* **Work instructions**
Copy the lines from the start of the records through the line containing "Action: tap(19, 118)", including both ends.

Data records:
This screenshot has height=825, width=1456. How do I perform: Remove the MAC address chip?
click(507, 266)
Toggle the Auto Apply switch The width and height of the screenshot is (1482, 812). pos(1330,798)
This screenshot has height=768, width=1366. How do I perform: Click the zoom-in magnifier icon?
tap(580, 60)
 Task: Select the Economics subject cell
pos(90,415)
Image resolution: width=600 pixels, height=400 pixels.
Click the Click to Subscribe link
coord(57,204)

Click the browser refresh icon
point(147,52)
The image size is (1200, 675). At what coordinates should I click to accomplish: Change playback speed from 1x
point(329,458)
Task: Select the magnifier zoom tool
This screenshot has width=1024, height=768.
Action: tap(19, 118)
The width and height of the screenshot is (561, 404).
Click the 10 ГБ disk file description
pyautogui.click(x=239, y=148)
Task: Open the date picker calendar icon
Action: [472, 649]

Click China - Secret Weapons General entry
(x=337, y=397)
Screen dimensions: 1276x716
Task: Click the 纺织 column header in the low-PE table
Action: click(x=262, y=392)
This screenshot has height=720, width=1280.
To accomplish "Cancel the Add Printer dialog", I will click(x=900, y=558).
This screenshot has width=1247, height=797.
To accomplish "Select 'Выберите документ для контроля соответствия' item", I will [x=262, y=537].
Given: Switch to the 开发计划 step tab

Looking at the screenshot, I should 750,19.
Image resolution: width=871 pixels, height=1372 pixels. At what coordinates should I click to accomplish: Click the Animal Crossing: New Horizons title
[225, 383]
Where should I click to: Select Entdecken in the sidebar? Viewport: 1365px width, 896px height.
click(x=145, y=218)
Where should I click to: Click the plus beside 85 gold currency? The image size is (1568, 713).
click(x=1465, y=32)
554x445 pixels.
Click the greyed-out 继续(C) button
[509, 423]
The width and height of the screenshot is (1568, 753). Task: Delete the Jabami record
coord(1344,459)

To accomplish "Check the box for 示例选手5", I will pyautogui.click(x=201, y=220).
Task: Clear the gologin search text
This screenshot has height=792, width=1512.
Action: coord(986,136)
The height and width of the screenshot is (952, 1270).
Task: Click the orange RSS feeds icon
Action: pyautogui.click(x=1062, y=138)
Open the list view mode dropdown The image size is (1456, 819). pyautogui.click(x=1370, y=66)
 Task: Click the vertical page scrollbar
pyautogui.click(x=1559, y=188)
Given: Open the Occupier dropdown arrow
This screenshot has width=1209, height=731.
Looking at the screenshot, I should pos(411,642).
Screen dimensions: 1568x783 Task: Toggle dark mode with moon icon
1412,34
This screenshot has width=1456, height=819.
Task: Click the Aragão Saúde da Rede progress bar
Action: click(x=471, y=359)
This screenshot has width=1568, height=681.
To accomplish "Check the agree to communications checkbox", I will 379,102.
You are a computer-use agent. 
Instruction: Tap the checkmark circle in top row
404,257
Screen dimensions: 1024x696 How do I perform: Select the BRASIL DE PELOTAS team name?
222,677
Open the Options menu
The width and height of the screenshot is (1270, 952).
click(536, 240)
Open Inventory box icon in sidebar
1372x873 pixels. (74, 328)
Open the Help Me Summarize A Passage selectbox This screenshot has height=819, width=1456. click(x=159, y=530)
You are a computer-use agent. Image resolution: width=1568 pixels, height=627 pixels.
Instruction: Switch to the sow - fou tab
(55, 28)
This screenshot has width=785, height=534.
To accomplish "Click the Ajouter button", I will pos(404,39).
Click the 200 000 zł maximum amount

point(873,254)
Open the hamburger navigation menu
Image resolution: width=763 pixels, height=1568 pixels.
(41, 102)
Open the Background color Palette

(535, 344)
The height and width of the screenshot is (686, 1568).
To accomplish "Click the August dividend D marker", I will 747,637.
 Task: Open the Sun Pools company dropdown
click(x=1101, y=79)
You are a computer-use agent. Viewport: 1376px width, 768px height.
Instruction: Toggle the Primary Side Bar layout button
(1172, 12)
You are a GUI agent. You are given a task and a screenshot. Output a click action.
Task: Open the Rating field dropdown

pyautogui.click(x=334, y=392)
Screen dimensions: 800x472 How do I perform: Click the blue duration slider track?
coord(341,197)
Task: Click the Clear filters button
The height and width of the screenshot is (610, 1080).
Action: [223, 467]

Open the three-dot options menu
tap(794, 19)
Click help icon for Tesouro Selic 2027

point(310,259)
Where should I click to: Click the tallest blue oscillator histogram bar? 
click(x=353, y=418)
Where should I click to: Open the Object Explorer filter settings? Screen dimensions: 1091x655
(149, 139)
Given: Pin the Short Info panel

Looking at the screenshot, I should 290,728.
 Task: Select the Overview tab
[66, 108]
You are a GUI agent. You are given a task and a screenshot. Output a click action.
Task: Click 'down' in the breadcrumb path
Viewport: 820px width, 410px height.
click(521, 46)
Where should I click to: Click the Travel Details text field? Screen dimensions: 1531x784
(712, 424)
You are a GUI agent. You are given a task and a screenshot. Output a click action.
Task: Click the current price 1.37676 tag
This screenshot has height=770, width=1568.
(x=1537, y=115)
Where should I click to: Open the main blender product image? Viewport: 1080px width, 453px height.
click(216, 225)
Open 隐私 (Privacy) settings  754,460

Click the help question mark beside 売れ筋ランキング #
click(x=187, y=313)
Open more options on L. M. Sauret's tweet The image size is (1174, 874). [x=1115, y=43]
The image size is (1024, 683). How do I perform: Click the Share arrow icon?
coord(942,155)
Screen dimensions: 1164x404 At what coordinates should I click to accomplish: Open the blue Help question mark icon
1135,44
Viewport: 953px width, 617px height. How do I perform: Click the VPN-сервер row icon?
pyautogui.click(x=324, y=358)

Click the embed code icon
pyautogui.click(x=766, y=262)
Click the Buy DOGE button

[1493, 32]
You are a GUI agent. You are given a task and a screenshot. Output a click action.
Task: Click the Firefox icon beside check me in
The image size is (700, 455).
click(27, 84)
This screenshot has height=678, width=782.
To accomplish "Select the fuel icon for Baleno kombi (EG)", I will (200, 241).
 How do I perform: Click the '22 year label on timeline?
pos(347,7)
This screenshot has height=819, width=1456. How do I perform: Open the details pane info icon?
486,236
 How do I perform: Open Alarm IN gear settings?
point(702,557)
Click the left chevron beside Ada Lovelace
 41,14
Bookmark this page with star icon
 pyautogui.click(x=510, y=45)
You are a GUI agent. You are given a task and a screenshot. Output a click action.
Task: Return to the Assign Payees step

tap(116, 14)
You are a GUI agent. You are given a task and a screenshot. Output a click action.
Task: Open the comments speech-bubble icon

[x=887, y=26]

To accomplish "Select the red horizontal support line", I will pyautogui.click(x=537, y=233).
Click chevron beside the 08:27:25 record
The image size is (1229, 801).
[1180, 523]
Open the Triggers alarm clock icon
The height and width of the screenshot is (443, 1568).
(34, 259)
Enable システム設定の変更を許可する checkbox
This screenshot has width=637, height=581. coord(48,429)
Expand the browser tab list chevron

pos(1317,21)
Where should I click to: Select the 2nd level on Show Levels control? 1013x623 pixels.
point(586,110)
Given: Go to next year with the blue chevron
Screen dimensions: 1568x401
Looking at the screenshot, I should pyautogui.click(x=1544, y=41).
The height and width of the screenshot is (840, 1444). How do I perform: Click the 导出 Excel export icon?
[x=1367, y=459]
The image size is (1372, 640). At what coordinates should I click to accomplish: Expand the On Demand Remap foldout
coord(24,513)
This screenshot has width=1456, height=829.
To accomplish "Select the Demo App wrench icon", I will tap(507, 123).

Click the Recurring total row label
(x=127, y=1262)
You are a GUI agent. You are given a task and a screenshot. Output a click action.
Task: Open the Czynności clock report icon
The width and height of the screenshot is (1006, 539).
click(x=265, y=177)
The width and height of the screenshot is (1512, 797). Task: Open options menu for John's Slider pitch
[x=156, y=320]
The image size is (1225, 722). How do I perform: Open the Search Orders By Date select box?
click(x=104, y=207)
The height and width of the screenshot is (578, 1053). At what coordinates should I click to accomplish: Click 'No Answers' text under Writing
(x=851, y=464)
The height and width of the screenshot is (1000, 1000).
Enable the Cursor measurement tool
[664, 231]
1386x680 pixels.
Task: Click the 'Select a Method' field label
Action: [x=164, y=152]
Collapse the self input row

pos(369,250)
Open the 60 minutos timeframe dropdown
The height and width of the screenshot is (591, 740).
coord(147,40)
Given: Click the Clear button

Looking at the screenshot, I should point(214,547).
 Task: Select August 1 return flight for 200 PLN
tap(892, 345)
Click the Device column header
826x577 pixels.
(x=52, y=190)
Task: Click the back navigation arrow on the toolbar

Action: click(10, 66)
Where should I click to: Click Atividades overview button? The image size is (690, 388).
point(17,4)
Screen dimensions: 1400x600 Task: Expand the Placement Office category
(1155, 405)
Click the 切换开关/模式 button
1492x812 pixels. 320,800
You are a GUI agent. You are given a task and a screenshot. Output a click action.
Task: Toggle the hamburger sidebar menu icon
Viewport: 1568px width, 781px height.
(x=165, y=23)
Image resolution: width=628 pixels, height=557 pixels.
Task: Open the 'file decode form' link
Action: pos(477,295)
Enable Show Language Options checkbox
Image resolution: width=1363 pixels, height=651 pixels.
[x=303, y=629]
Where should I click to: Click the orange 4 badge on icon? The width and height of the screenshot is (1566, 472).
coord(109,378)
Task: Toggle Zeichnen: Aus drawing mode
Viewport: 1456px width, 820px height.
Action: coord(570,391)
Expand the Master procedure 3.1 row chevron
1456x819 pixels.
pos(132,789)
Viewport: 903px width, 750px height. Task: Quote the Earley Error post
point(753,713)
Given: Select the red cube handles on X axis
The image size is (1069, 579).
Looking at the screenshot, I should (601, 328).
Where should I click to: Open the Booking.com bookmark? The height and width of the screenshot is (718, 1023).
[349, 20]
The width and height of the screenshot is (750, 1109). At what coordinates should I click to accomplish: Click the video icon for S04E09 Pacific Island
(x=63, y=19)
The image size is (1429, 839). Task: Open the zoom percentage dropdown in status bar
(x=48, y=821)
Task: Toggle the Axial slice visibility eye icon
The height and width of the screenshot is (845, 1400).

* **The solution**
This screenshot has height=825, width=1456. How do I perform: Remove the MAC address chip?
click(507, 266)
Toggle the Auto Apply switch The width and height of the screenshot is (1482, 812). pos(1330,798)
This screenshot has height=768, width=1366. How do I perform: Click the zoom-in magnifier icon?
tap(580, 60)
 Task: Select the Economics subject cell
pos(90,415)
Image resolution: width=600 pixels, height=400 pixels.
Click the Click to Subscribe link
coord(57,204)

Click the browser refresh icon
point(147,52)
The image size is (1200, 675). At what coordinates should I click to accomplish: Change playback speed from 1x
point(329,458)
Task: Select the magnifier zoom tool
This screenshot has width=1024, height=768.
Action: tap(19, 118)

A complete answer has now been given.